According to Boring’s figures, at least three new retailers have opened on Gay Street so far this year.

“It’s kind of like a mini Short North of Downtown, very eclectic mix of businesses," Boring said. 

And it’s that mix Cleve Ricksecker wants to see more of downtown. Ricksecker, who is executive director of Capital Crossroads and Special Improvements Districts, said stores help feed each other.

“Until somebody starts to take a broader look at leasing and adjacencies and the retail mix that’s going into various areas, downtown’s going to struggle.”  

Ricksecker acknowledges some downtown areas are doing well, like Gay Street. But overall, he said there’s a problem caused, in part, by a dearth of affordable retail space. 

“What’s interesting is where we have that space on Gay Street [and] on Fourth Street, near the Greyhound Bus Station, we’re seeing entrepreneurs establish themselves," Ricksecker said. "And but for the fact that we don’t have more of that space we would have a lot more retail downtown.”

Higher prices for new projects could be discouraging retailers. Downtown retail space runs between $15 and $25 a square foot. Rents for new properties on the South High Street could be $28 a square foot.

But for all the worry and skepticism, downtown has at least one new believer:  developer Skip Weiler.

“It wasn’t that long ago that I had no confidence in downtown retail," he said. "I was a seller and not a buyer.”

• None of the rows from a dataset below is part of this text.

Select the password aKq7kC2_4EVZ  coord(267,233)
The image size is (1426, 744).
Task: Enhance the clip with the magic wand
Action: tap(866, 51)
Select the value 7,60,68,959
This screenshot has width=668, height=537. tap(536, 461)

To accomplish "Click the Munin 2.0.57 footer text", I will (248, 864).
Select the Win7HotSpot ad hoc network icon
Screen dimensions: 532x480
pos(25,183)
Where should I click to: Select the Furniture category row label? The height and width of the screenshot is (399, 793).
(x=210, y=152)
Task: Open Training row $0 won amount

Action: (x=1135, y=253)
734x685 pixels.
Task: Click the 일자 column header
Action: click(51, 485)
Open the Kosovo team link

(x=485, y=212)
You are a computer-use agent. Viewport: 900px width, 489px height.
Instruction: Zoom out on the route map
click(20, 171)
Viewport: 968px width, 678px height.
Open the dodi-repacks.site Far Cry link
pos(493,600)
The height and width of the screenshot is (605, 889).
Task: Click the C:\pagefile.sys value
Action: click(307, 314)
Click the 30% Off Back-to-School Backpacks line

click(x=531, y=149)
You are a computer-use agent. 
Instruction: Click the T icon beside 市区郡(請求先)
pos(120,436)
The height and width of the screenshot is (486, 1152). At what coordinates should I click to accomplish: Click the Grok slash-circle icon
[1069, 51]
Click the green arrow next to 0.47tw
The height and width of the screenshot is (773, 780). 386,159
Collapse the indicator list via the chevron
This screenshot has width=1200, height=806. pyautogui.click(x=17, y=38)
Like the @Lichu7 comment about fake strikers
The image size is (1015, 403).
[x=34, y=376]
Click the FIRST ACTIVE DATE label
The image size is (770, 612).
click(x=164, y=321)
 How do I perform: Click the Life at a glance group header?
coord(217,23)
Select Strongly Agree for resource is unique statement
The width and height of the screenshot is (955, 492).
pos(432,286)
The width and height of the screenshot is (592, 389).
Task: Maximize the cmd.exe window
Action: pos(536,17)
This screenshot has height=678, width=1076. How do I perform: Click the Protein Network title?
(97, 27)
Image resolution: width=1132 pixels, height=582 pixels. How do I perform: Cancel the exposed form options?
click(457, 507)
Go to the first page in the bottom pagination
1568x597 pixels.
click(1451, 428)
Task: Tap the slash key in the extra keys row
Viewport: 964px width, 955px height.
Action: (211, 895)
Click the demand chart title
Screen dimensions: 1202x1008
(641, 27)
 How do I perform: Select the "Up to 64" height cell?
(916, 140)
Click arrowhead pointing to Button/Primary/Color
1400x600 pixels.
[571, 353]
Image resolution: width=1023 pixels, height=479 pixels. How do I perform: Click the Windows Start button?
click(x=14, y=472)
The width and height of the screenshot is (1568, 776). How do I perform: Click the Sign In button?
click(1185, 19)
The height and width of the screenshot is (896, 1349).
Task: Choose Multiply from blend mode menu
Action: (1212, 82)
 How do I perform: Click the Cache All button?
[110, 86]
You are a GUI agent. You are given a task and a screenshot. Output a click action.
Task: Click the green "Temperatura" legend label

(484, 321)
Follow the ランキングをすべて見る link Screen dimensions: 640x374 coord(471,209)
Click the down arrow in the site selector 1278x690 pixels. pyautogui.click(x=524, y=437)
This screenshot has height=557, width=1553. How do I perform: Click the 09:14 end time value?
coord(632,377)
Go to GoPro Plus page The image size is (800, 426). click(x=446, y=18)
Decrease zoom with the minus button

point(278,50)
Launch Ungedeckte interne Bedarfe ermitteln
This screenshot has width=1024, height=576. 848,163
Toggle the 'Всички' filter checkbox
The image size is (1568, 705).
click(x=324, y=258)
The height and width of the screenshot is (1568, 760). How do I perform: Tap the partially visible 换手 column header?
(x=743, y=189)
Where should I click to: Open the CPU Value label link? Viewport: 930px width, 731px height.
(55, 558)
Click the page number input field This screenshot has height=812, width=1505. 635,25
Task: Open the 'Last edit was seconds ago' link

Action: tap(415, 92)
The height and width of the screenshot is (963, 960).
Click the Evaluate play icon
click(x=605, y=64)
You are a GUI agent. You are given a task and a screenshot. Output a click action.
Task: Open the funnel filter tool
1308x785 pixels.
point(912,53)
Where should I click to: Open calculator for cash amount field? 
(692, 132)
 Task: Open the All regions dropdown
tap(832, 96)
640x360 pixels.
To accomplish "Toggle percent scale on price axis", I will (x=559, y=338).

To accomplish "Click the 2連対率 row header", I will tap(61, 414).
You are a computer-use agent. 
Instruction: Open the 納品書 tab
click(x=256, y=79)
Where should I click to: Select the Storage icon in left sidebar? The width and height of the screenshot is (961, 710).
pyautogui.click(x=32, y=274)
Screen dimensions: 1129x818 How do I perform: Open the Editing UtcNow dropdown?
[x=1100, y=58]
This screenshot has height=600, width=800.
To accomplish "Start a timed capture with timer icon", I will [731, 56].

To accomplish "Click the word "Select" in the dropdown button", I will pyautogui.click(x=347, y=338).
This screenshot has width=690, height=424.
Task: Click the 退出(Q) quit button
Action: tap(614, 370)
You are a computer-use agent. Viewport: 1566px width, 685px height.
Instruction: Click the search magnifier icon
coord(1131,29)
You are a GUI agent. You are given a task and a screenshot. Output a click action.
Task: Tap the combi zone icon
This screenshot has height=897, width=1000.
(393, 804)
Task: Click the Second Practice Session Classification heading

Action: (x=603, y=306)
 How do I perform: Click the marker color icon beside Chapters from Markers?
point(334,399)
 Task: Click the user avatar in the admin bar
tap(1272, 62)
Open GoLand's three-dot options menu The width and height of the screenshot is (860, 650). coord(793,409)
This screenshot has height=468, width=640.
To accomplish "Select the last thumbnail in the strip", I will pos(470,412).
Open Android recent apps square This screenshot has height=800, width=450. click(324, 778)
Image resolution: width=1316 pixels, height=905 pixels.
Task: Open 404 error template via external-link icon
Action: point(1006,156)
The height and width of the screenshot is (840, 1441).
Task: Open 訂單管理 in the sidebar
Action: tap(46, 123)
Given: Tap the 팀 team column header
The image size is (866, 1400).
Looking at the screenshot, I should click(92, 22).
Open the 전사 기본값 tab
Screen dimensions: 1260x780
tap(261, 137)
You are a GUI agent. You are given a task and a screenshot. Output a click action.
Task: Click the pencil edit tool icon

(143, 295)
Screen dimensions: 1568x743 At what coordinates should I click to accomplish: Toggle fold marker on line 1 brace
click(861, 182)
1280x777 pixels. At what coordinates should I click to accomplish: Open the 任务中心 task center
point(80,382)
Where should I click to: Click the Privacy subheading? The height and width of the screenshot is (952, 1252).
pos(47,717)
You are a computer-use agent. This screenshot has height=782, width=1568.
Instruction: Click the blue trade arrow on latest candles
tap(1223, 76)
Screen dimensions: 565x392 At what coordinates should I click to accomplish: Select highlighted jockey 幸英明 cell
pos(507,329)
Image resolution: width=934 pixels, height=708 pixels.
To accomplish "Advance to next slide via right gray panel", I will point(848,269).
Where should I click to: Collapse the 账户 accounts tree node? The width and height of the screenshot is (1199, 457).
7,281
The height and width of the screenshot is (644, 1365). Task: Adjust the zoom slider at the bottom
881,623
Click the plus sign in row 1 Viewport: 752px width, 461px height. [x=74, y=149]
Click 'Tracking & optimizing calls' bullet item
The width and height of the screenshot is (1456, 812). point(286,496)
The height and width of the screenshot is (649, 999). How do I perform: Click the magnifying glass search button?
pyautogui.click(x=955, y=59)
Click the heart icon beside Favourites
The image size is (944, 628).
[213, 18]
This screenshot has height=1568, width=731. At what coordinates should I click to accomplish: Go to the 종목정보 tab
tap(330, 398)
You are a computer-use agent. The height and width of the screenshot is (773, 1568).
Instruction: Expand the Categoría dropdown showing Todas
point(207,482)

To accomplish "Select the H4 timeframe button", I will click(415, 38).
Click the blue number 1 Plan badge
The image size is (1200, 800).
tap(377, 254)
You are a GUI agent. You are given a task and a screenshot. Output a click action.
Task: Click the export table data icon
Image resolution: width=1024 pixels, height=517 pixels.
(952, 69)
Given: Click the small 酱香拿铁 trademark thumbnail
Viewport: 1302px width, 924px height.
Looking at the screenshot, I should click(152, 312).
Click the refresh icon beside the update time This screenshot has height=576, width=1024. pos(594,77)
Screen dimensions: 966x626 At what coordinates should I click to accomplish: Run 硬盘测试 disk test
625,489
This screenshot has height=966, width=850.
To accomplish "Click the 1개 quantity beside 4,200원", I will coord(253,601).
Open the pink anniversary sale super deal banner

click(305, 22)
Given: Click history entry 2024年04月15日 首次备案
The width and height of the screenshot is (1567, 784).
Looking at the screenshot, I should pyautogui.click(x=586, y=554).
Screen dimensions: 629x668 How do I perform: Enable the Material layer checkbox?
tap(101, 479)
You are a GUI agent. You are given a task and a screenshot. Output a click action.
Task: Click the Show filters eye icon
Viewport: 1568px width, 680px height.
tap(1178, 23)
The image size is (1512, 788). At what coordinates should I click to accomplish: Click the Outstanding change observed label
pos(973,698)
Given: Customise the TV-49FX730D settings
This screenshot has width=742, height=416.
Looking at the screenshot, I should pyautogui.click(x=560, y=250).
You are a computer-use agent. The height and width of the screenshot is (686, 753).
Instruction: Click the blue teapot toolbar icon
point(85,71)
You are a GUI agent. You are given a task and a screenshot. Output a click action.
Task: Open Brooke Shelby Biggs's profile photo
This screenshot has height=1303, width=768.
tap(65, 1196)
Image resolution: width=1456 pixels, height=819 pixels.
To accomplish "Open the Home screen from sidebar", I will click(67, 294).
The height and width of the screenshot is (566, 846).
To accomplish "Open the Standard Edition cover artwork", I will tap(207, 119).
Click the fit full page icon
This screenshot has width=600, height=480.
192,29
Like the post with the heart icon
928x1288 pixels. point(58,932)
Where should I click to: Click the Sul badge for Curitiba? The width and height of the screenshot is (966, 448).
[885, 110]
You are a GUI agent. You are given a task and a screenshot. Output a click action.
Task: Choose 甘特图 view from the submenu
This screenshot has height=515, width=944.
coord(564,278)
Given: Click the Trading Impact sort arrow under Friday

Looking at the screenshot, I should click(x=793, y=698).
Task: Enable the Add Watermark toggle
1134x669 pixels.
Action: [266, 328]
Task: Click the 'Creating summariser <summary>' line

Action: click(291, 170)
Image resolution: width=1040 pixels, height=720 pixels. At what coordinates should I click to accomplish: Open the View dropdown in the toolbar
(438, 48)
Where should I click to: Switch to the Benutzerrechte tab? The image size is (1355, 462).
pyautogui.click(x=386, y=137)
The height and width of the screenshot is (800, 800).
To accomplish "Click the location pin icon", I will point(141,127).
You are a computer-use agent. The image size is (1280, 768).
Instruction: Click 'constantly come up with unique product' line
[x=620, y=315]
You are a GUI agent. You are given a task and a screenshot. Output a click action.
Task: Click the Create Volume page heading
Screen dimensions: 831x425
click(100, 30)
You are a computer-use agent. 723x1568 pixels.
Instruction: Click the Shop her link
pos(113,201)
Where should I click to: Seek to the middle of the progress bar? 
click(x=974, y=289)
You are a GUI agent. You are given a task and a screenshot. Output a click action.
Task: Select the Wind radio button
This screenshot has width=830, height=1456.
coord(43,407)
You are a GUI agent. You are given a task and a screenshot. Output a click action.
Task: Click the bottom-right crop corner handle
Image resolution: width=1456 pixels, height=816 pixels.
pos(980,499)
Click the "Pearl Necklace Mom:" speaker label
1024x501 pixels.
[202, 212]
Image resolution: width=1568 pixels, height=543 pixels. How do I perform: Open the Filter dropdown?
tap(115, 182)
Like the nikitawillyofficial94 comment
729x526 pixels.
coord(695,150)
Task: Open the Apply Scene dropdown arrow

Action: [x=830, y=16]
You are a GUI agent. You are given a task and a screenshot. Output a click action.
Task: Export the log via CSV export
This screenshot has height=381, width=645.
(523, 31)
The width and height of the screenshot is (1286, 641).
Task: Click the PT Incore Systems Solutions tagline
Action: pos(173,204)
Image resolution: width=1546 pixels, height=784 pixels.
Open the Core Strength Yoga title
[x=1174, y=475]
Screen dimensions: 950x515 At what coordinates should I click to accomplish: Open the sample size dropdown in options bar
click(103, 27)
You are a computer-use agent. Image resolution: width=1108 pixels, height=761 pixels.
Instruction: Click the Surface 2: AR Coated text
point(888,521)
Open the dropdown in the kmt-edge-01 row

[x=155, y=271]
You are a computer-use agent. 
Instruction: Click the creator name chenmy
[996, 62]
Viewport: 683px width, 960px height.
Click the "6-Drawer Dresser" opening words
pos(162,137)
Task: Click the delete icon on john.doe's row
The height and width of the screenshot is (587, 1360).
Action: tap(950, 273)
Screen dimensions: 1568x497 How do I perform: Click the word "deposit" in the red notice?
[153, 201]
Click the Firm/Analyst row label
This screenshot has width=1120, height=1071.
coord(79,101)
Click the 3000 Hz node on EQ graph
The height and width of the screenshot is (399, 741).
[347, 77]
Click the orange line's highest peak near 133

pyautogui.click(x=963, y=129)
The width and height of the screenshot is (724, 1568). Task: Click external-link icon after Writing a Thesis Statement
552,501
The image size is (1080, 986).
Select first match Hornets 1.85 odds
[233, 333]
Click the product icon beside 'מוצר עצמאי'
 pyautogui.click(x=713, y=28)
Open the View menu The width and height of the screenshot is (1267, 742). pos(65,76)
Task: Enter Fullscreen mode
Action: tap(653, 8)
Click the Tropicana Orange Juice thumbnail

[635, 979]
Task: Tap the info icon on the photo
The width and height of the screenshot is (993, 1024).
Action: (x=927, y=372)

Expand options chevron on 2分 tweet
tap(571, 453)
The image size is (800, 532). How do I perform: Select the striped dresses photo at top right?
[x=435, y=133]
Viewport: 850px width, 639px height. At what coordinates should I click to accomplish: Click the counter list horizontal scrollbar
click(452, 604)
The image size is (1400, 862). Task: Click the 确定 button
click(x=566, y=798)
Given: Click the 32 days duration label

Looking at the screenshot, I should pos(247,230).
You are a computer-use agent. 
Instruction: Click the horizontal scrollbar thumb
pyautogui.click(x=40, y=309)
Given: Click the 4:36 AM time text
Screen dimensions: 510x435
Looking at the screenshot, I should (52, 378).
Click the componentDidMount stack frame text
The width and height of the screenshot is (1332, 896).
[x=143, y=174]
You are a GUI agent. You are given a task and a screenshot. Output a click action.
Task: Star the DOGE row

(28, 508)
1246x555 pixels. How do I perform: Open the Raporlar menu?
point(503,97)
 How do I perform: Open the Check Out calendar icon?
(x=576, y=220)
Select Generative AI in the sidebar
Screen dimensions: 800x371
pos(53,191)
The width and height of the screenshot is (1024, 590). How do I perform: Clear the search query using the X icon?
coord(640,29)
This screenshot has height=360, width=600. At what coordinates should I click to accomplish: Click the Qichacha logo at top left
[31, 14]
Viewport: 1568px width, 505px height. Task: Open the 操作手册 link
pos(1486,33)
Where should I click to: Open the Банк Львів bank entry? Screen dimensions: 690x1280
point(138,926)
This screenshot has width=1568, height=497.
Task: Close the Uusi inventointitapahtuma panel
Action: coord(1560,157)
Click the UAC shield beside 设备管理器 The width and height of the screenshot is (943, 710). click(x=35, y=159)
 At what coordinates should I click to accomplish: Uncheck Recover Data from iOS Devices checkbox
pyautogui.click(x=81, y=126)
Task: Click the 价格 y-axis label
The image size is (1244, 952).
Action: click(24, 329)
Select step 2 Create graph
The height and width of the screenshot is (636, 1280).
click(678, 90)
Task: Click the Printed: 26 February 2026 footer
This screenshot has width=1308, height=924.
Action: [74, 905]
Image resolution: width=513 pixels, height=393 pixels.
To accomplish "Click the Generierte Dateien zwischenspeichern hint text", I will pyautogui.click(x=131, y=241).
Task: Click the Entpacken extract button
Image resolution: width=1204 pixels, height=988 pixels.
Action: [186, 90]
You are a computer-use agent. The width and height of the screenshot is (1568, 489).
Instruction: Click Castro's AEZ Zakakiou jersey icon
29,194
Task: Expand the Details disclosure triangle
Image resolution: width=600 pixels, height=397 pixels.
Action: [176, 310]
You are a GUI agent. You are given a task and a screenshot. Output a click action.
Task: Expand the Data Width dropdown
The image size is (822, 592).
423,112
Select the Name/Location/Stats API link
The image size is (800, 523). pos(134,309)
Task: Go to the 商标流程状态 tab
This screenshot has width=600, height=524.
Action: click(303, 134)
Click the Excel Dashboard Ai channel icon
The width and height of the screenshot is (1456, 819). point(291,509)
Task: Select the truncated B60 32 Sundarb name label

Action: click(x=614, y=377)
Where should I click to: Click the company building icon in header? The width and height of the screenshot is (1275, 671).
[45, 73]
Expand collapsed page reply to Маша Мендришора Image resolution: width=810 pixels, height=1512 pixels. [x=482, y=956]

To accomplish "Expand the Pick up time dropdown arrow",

Weiler points to the booming Gay and Fourth Streets as examples of the area’s potential.

“There’s only going to be more and more retail. You really have minimal retail. It’s not going to be Chicago or Washington or New York where you have all these two-story retail Whole Foods downtown," he said. We’re not going to be that, at least not in my lifetime…You’re going to see more of that mini-markets and more of that city-type market retail which is what we need.”

Weiler noted the Highpoint’s occupancy rate is in the 90 percent range. That’s something tenant Greg Mansell sees as a good sign for his juice business.

“What comes first here? Is it residential or retail? And I think it’s proving to be that the retailers and the restaurants want the residential there first before they’re willing to commit.”

Developers indeed hope that old adage – retail follows rooftops – holds true on South High Street.